Prove that if $\vert a \vert \neq R$,then $$\int_{\vert z\vert =R} \frac{\vert dz\vert}{\vert z-a\vert \vert z+a\vert}<\frac{2\pi R}{\vert R^2-\vert a\vert ^2\vert}...(1)$$
Proof:
We have the following result $\int_J \vert dz\vert=\int_a^b\vert J'(t)\vert dt=l(J)$ which is the length of $J$.
Then $\int_{\vert z\vert =R} \frac{\vert dz\vert}{\vert z-a\vert \vert z+a\vert}=\frac{1}{{\vert z-a\vert \vert z+a\vert}} \int _{\vert z\vert =R} \vert dz\vert=2\pi R\frac{1}{{\vert z-a\vert \vert z+a\vert}}$.
But $\frac{1}{{\vert z-a\vert \vert z+a\vert}}=\frac{1}{\vert R^2-\vert a^2\vert \vert}$.
Therefore $(1)$ would be an equality, where is my mistake?
Please be aware then when you write something like $$ \int_{0}^{a}f(z)\,dz = f(z)\int_{0}^{a} 1\,dz $$ a sweet kitten dies.

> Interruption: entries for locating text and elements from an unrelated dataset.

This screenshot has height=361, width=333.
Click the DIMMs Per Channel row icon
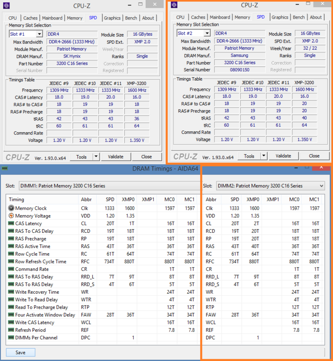pyautogui.click(x=11, y=338)
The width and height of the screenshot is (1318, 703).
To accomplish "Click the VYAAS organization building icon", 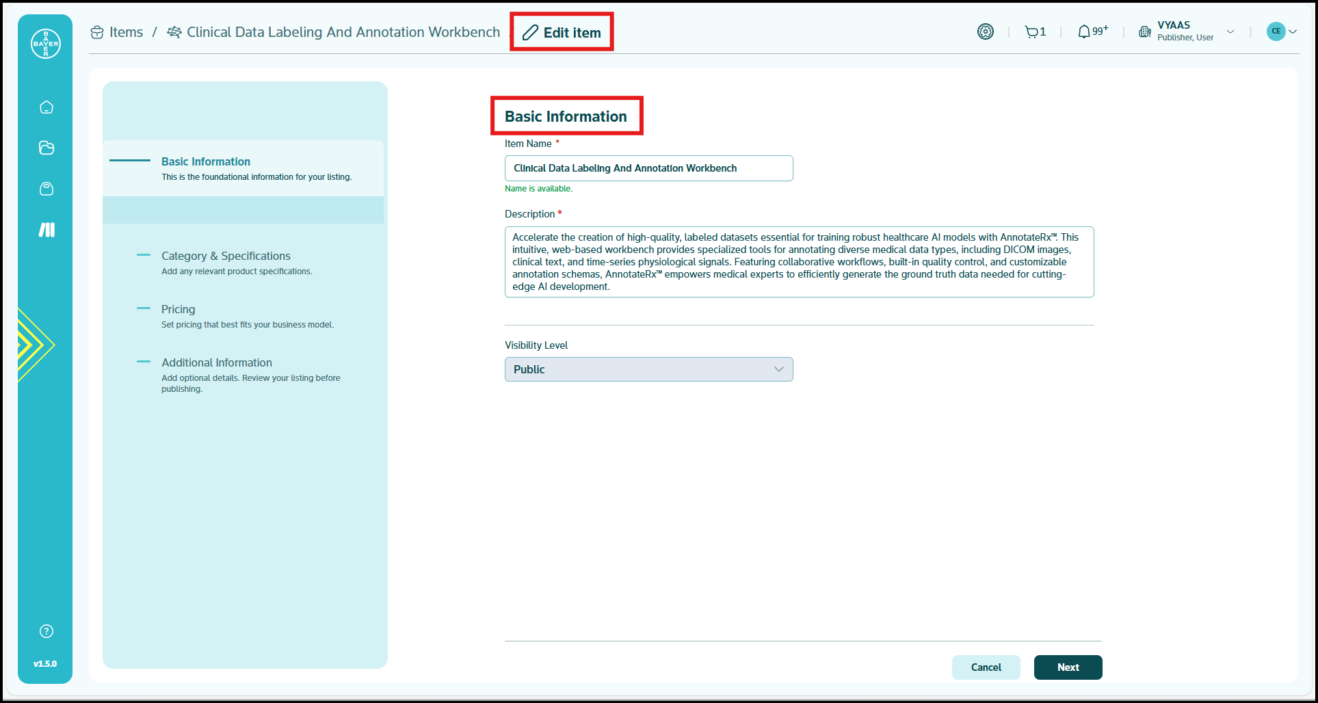I will [x=1144, y=31].

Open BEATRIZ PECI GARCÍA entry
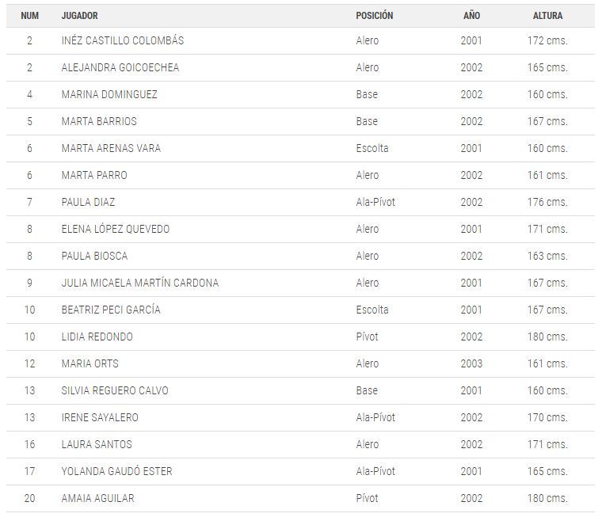click(111, 310)
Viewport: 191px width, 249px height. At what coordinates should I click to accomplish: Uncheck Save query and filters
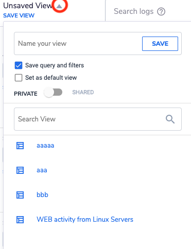tap(19, 65)
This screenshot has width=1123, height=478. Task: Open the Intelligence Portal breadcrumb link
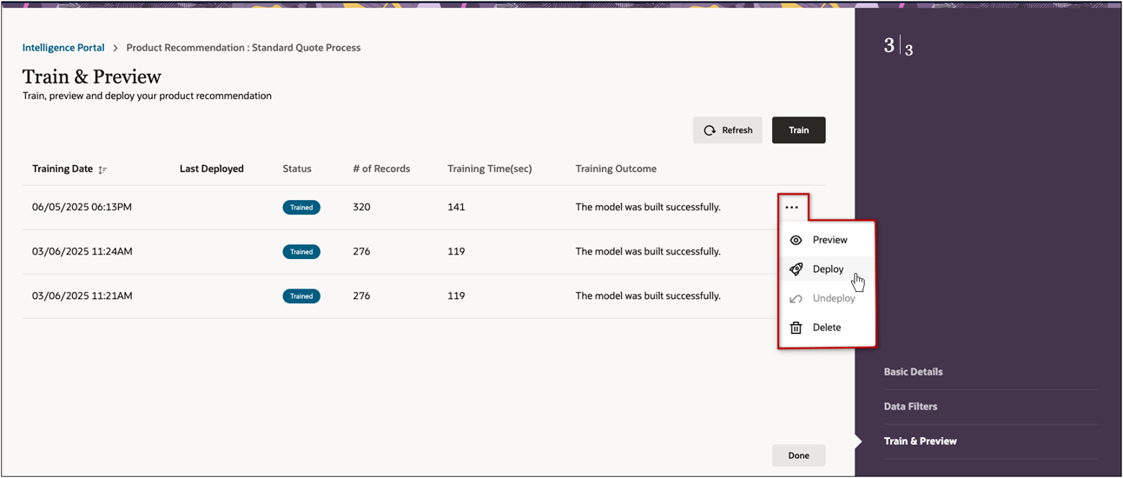[63, 48]
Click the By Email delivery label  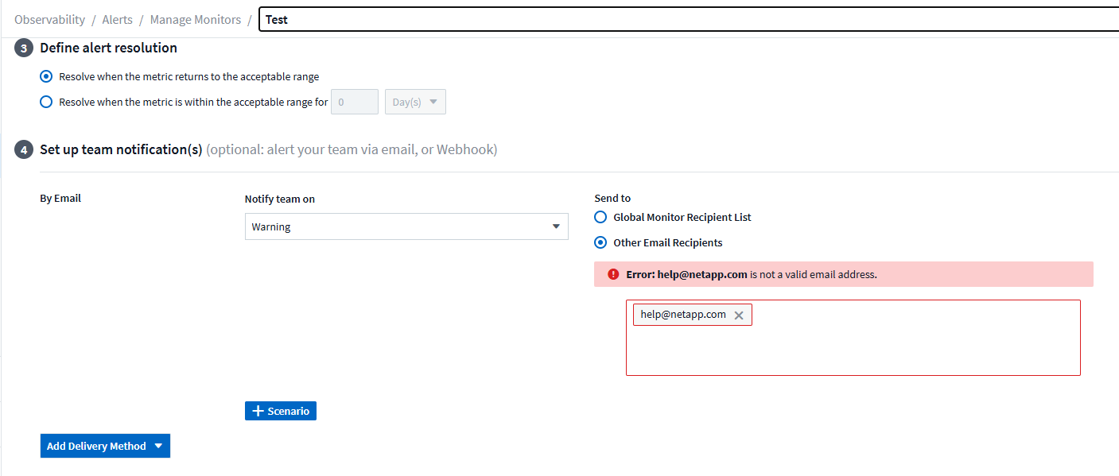[60, 199]
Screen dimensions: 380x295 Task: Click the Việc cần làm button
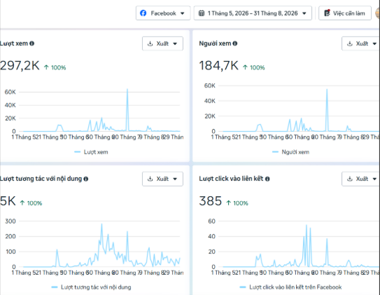click(344, 13)
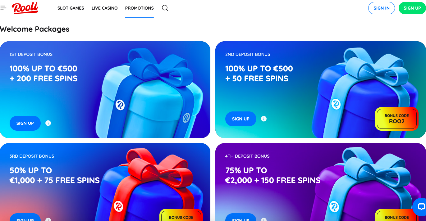
Task: Open the live chat bubble
Action: (x=420, y=207)
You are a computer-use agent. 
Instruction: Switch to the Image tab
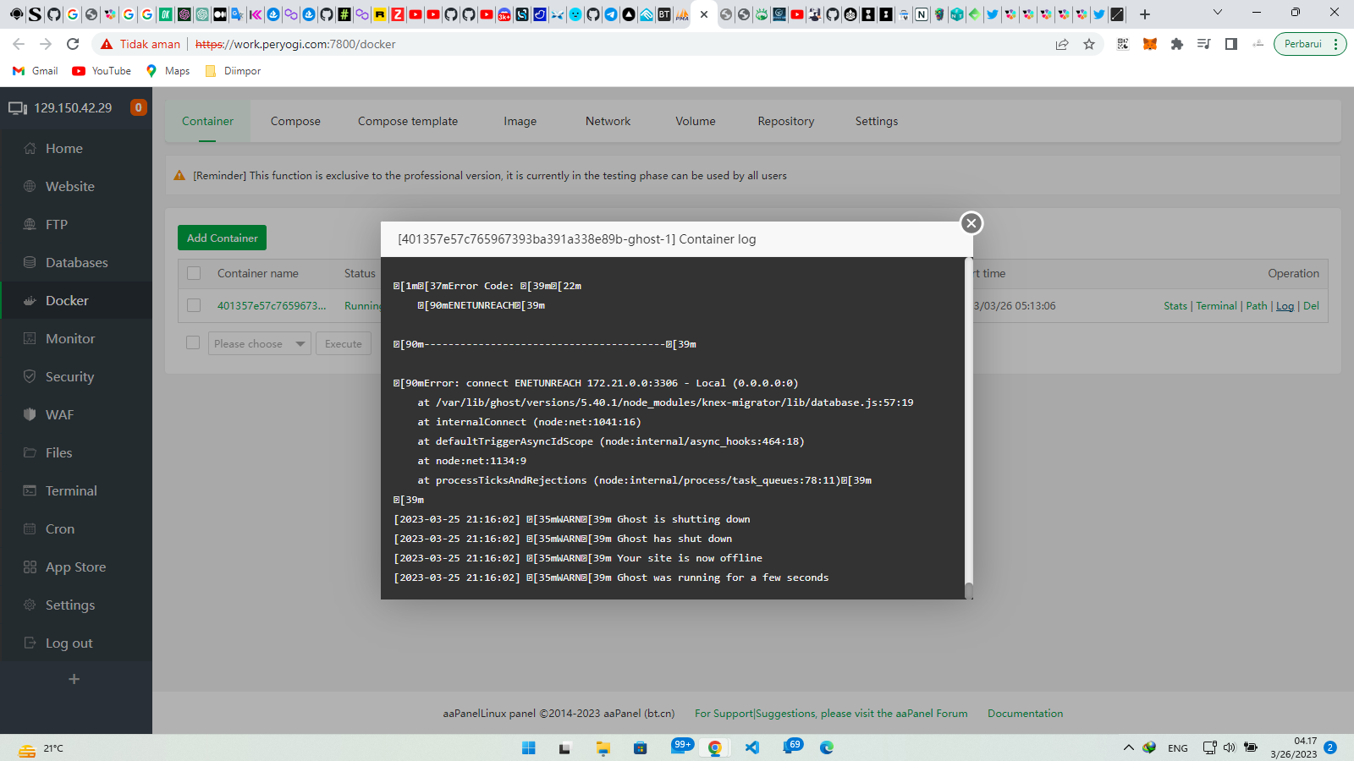click(520, 122)
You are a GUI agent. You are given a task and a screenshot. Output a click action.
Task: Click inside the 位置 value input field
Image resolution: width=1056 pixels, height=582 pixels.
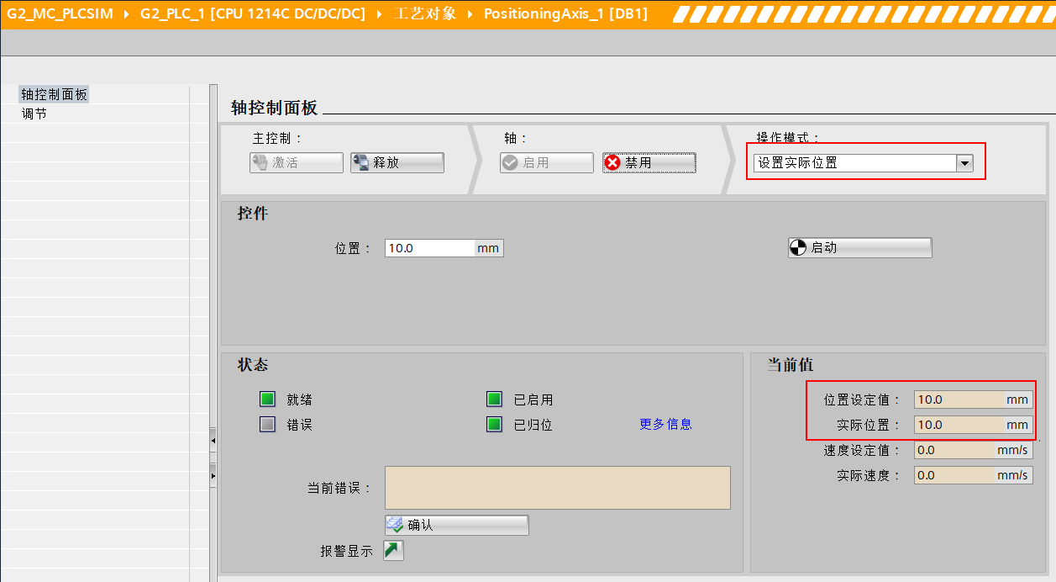(428, 247)
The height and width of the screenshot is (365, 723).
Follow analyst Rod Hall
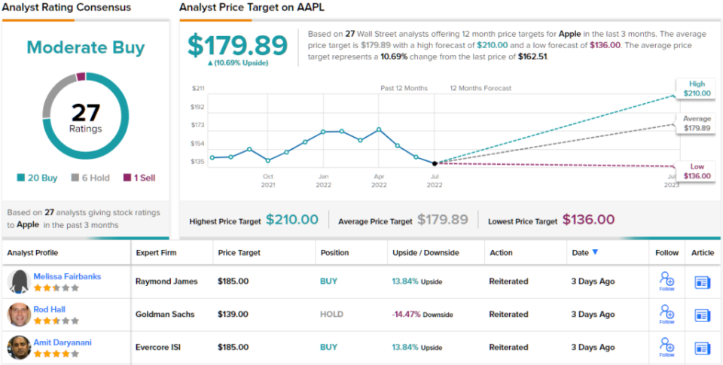click(667, 314)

To avoid a massacre, it is enough to notice that $$ \left|\oint_{|z|=R}\frac{dz}{z^2-a^2}\right| \leq \oint_{|z|=R}\frac{dz}{\left|z^2-a^2\right|} $$ by the triangle inequality, and by the triangle inequality $\left|z^2-a^2\right|\geq |z^2|-|a^2|$, hence: $$ \left|\oint_{|z|=R}\frac{dz}{z^2-a^2}\right| \leq \oint_{|z|=R}\frac{dz}{\left|z^2\right|-\left|a^2\right|} = \oint_{|z|=R}\frac{dz}{R^2-\left|a^2\right|}=\frac{2\pi R}{R^2-|a|^2}.$$